» Your instructions
Among the entries, find the lines with the string "Viewport" and report them.
Records shown Start Marker
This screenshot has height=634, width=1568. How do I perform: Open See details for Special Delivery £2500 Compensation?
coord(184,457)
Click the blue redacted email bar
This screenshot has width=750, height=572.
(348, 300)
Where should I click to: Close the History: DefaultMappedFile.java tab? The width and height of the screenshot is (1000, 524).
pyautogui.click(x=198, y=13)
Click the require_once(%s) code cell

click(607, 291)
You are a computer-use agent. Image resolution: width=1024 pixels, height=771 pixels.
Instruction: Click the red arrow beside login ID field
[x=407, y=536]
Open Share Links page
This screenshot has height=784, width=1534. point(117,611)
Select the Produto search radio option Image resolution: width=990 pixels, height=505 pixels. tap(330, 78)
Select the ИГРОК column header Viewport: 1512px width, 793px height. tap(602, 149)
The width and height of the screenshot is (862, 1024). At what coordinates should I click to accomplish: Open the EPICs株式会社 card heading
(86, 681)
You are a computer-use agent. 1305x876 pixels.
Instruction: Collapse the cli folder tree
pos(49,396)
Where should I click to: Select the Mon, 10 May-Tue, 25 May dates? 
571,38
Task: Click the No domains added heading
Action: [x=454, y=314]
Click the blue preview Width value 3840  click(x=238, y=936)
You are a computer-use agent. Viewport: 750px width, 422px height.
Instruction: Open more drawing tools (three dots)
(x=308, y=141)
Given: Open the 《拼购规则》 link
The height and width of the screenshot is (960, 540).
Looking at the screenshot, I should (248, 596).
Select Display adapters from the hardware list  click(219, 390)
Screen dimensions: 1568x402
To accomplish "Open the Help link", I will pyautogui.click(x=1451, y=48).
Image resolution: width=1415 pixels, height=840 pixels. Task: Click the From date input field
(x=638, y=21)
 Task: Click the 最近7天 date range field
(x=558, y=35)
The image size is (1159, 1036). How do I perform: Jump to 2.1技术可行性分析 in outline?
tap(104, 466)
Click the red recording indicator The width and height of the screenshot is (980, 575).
Records shown End Marker
» Reply to the exercise
Select the ИГРОК column header Viewport: 1512px width, 793px height. tap(602, 149)
You are a computer-use agent. Viewport: 750px width, 422px height.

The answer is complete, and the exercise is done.